Hepimiz evimizde, işyerimizde telefon kullanıyoruz. Hatta, bazılarımızın ceplerinde bir tane değil, birden fazla cep telefonu var.
İşte bu iletişim merakımızı, paraya çevirmek isteyen ve telefon sahipleri üzerinden avantadan para kazanmak isteyenler bazı tuzaklar kurmuşlar.
Polis, sürekli olarak cep telefonlarına mesaj geçip bu tuzaklara inanılmaması gerektiğini anlatıp uyarıyor.
Geçen gün benim başıma geldi.
Rahmetli ağabeyim, Bursa eski milletvekili ve benim eski gazete patronum Mümin Gençoğlu’nun aramızdan ayrılışının 19. seneyi devriyesindeki anma töreni sonrası büroya geldim. Sabit telefon çaldı. Cihaz, arayan telefon numarasını göstermesine rağmen, bu numara gözükmüyordu.
-İyi günler…
Cevap verdim.
_İyi günler, buyurun….
-Ben baş komiser Yusuf…
Cevabım,
-Buyurun sayın komiserim.
-Senin sabit telefon hattına bağlı internet hattından yasaklı sitelere girilmiş…
Hayret içinde kaldım.
-Nasıl olur?
-Bana çabuk cep telefonu numaranı ver. Seni teknik takibe alacağız.

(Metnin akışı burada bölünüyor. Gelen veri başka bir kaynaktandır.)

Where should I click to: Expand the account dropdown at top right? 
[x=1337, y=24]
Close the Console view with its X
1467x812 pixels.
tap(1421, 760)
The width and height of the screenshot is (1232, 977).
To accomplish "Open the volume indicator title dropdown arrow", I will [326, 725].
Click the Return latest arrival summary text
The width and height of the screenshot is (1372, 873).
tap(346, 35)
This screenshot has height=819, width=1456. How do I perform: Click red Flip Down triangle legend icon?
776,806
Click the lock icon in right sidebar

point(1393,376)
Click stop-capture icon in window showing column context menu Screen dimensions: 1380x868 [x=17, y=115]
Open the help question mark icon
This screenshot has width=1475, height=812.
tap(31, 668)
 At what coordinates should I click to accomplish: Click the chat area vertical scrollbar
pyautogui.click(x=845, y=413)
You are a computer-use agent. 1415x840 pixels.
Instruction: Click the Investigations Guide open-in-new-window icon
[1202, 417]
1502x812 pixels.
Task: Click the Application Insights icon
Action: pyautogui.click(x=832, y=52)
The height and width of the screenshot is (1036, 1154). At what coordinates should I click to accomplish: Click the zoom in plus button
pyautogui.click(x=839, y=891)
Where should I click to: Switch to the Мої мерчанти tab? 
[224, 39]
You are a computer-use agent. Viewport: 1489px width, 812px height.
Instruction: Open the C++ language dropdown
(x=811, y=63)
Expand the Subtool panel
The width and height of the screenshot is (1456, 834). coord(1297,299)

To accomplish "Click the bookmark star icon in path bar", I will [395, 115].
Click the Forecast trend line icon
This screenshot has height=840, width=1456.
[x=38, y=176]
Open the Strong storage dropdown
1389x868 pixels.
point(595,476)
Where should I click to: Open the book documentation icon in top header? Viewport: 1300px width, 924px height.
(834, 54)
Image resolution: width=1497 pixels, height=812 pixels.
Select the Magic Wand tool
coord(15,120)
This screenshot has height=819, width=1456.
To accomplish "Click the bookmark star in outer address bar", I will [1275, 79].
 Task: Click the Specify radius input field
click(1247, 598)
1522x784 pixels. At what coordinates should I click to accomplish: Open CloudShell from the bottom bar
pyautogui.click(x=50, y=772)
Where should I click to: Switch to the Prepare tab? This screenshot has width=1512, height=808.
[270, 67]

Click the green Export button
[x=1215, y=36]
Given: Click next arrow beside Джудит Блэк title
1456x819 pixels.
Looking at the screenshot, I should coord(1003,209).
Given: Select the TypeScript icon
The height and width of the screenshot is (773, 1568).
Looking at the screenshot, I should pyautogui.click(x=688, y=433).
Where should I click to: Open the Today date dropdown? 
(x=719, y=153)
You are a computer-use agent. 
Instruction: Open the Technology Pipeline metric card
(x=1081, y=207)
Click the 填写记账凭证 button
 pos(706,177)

Cevabım,-sayın komiserim, benim cep telefonum emniyet dahil her yerde var. İsterseniz siz bana adres verin, ben hemen sizin yanınıza geleyim.
Bu arada, arka fondan telsiz sesleri, telefondan ahizeye duyuruluyor. Polis olduğuna beni inandırmak ve ikna etme çabasında.
Ben ısrarla, nerede görev yaptığını öğrenmek istiyorum.
-Sayın komiserim, siz nerede görevlisiniz.
-Asayişte..
Hemen cevap verdim.
-10-15 dakika sonra asayiş şube müdürünün odasında buluşalım.
Keşke böyle söylemesiydim. Birden hırçınlaştı. Sinirlendi. Küfürler ve tehditler etmeye başladı.
-Ben sana asayiş müdürünü gösteririm. Seni emniyete alıp tavana asayım da gör. Sen kimsin? Devletin polisiyle nasıl konuşuyorsun?
Bu esnada, telsiz sesi biraz daha açılıyor. Beni korkutmak için de güya savcı ile konuşur numarası yapıyor.
-Aloo, savcım, kişi cep telefonu numarasını vermek istemiyor. Zorla içeri alalım mı?
…
Sonra, beni başlıyor tehdit etmeye. Savcıdan izin aldık. Şimdi evini basacağız.
Sahte komiser bana çarptı. Böyle olaylara papuç bırakmam. Hem de hiç bırakmam.
Bende cevap veriyorum.
-Sayın komiserim, lütfen küfür etmeyin. Siz bana görev yaptığınız yerin adresini verin. Ben kendi ayaklarımla geleyim. Evi basmanıza gerek yok. Ben kaçak değilim. Adres verin geleyim. Yada hangi savcı benimle görüşmek istiyorsa, adliyeye gideyim, onunla görüşeyim.
-Ben sana gösterim. Falakaya yatırıp dayak yerken, bunları söyleyebilecek misin bakalım? Ben komiser Yusuf Ay kimmiş sana öğreteceğim.
-Bekliyorum cevabını verip telefonu kapattım.
Hemen, Olay Gazetesi polis muhabiri olan arkadaşım Oktay Kayalar’ı aradım. Durumu bildirdim.
Bu kişilerin genelde vatandaşı kandırıp para kazanmak isteyen şebekelerden olduğunu söyledi.
Asayiş Şubede Yusuf Ay isimli baş komiser olmadığını zaten ben biliyorum.
Bu yazıyı yazmamdaki amacım ise, böylesine olayları genelde ev telefonlarını arayarak yapıyorlar. Gazetemizin okurları arasında hanımlar çoğunlukta olduğu için, bu kişilere sizlerinde inanmamanızı isterim.
Arayan kişi, polis olduğunu söylediği takdirde hangi birimde çalıştığını öğrenin. Sonra da çalıştığı birimde buluşmayı teklif edin, zaten kendiliğinden telefonu kapatıp gidiyorlar.